L’idée du côté ukrainien est-elle de libérer les territoires occupés ou d’aller plus loin ? Comment peut-on vivre avec un voisin comme la Russie, notamment dans l’est du pays ? Imagines-tu retourner vivre avec ta famille à Donetsk ?

Notre tâche est d’arrêter cette guerre en libérant les territoires saisis par la Russie depuis 2014. Cet objectif ne peut être atteint qu’en triomphant de l’armée d’occupation russe, ce qui entraînera la chute du régime politique autoritaire de Poutine. Seul l’établissement d’un ordre véritablement démocratique en Russie peut garantir la paix avec la Russie à l’avenir. Et le repentir de tous ceux qui soutiennent cette guerre, comme ce fut le cas après la chute du régime nazi en Allemagne. De notre part, nous devons construire une Ukraine forte, indépendante et libre, capable de défendre ses frontières. Et oui, je suis sûr que nous allons libérer non seulement le Donbass, Donetsk, mais toute l’Ukraine. Et je pourrai revoir ma ville, ma maison, que je ne vois plus que dans mes rêves douloureux.
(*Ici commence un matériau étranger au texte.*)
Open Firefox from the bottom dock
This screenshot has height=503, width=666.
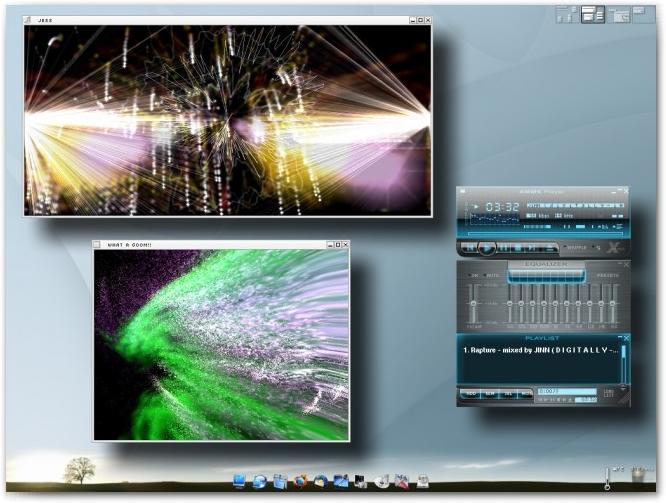click(300, 482)
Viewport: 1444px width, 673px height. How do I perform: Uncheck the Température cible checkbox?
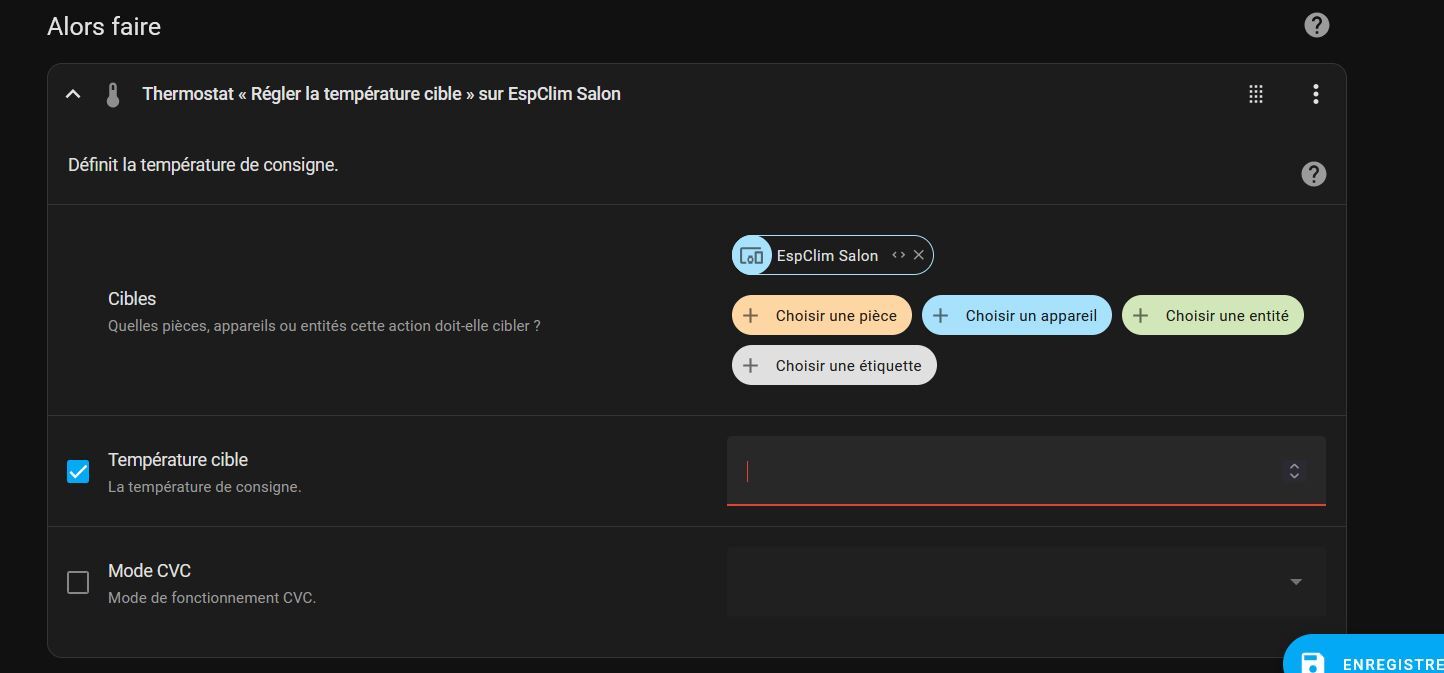point(78,471)
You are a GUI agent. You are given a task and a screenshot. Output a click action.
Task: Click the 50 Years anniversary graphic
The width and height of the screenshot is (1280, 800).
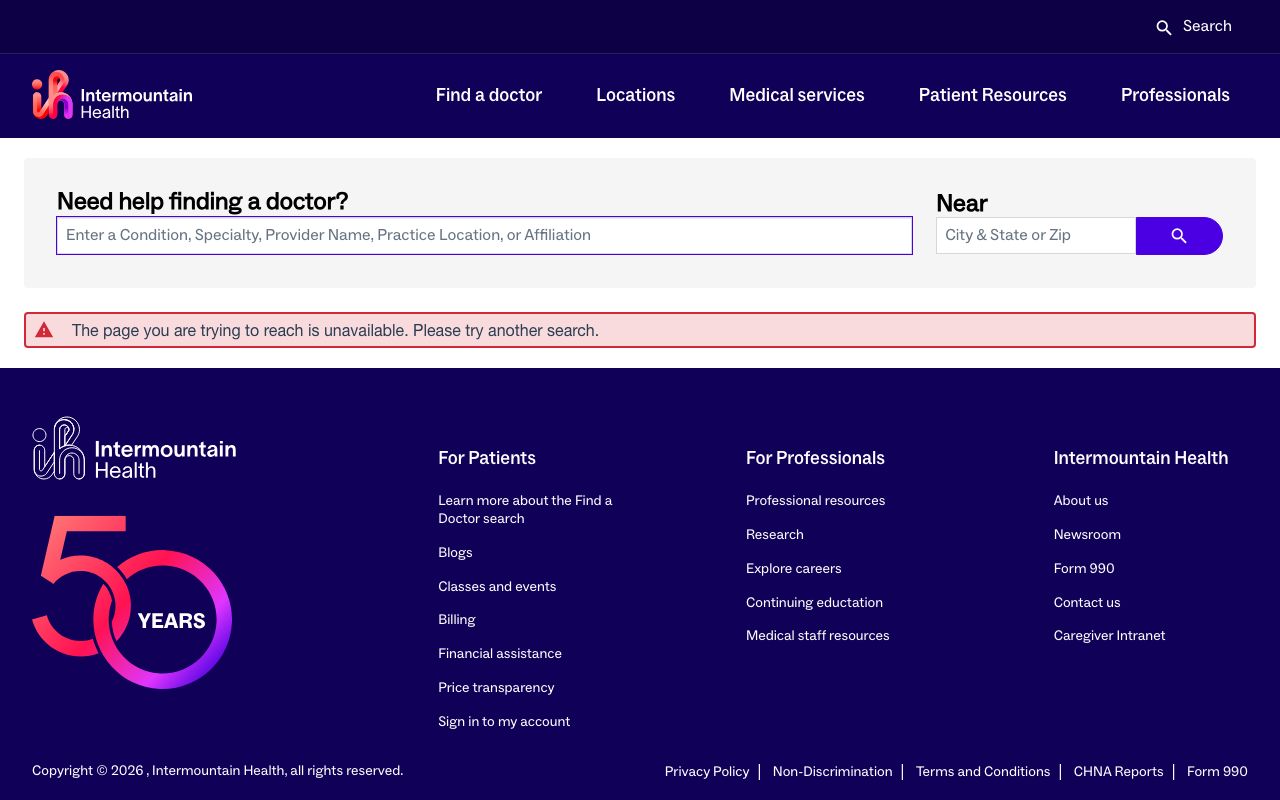[x=132, y=602]
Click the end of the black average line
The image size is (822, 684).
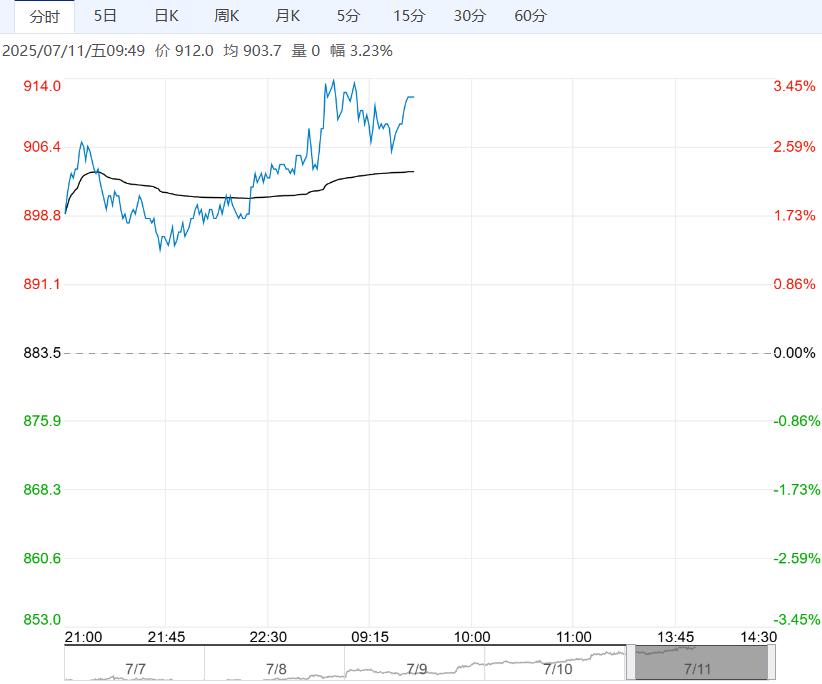413,172
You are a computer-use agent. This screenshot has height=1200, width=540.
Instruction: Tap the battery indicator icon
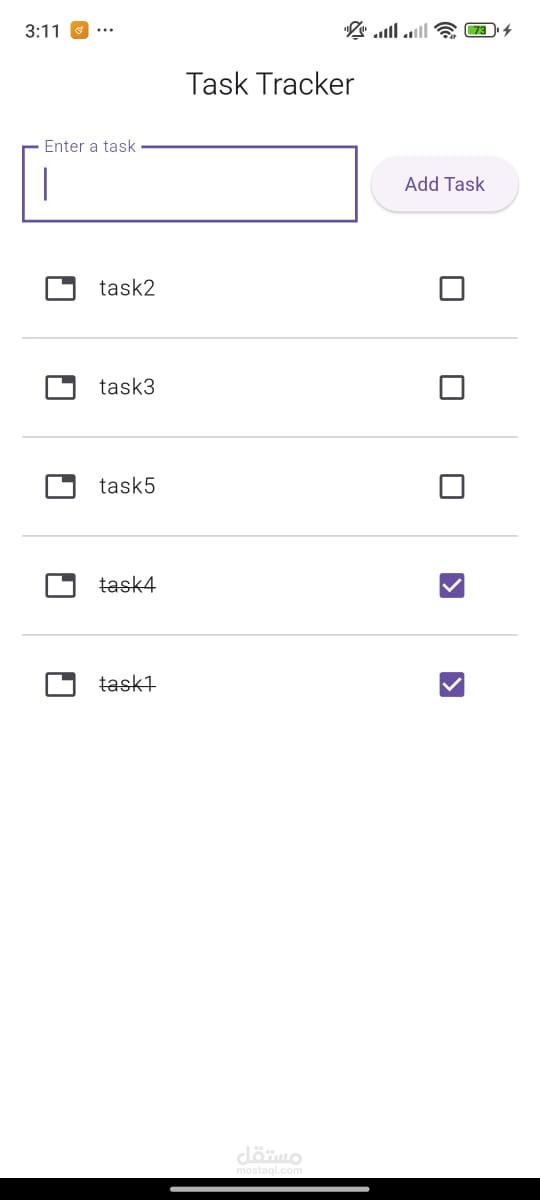480,31
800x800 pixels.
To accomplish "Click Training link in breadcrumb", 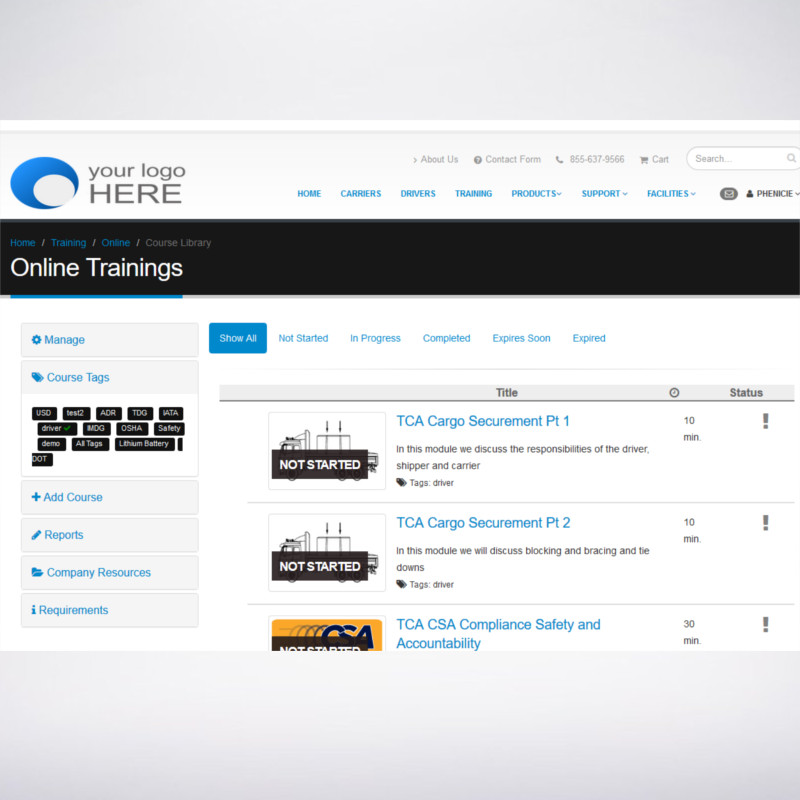I will 68,243.
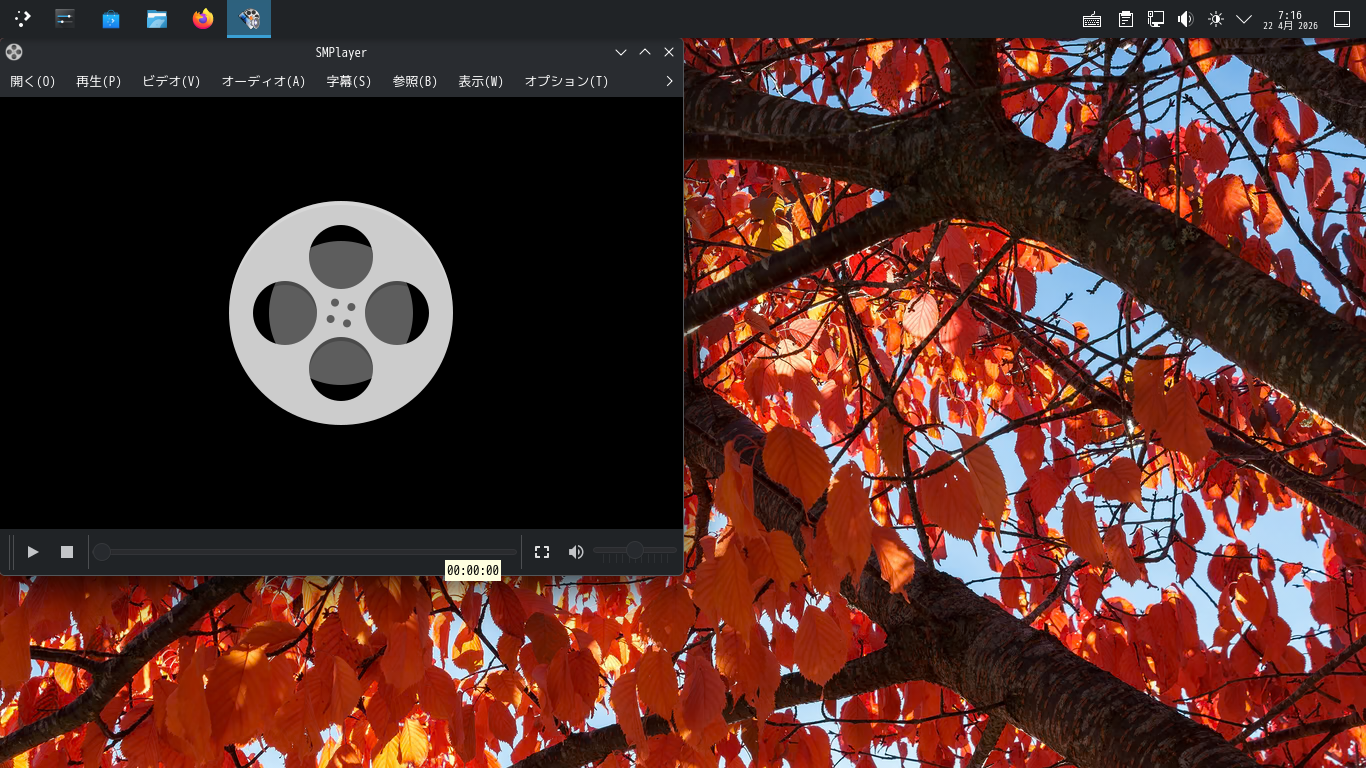Click the SMPlayer icon in the taskbar
Screen dimensions: 1366x768
coord(248,18)
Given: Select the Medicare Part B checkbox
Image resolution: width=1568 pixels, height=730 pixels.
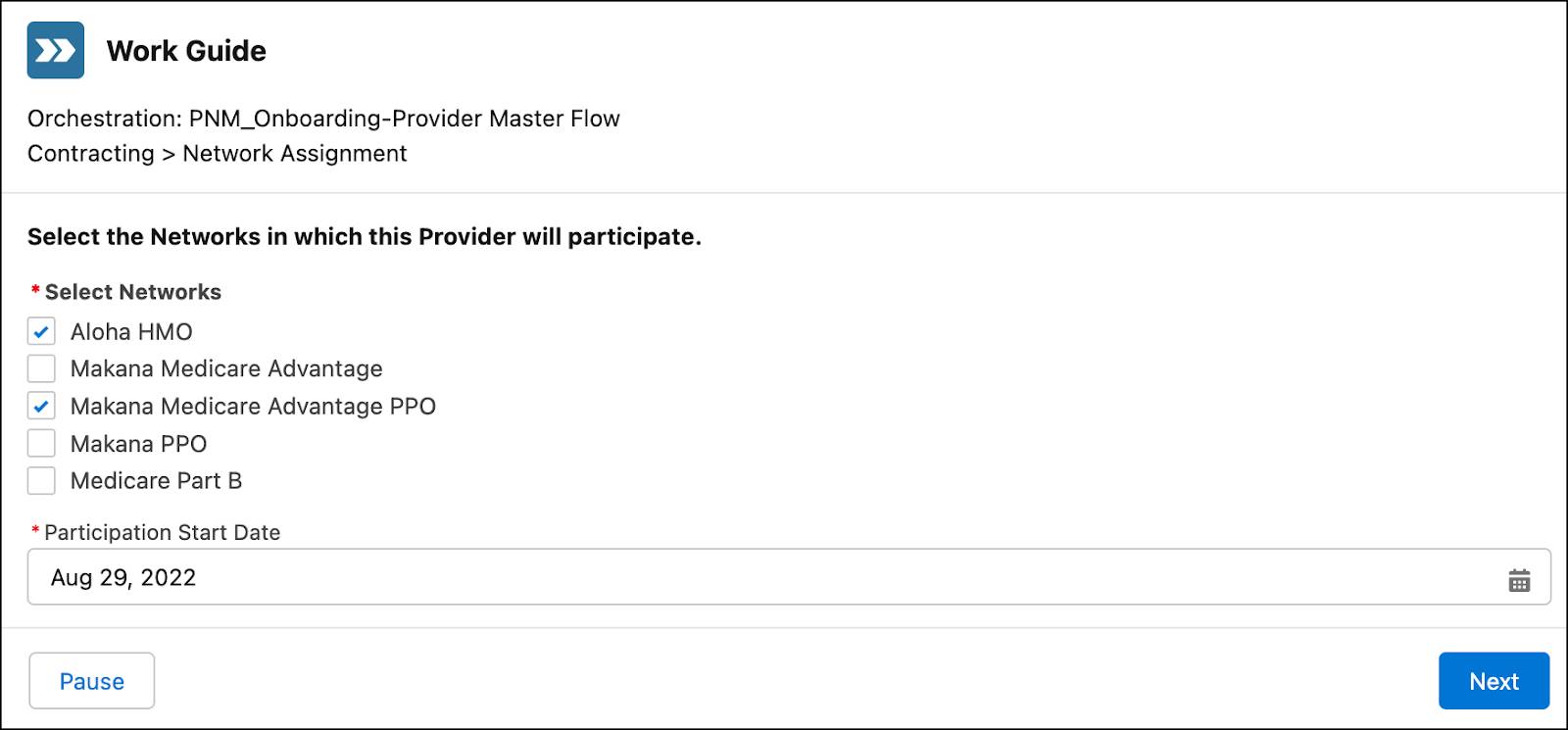Looking at the screenshot, I should point(40,480).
Après sept mois de guerre, que penses-tu de l’armée russe, la «deuxième armée du monde» ?

Je pense que la perception des capacités de l’armée russe a changé depuis février 2022, non seulement en Ukraine, mais aussi pour de nombreuses personnes dans le monde. Poutine avait promis de prendre le contrôle de l’Ukraine en trois jours. Mais de nombreuses villes et même de petits villages ont été pris par l’armée russe qu’après un long combat et avec beaucoup de sang. Il était impossible de prendre le contrôle du territoire en trois jours. Poutine a échoué. La principale faiblesse de l’armée russe est la nature criminelle de ses objectifs, de ses méthodes et des personnes qui la composent. Ajoutez à cela la force d’esprit du peuple ukrainien, la grandeur morale du peuple qui défend sa terre et ses proches.

Poutine a annoncé ces derniers jours une mobilisation partielle en Russie. De quoi s’agit-il ?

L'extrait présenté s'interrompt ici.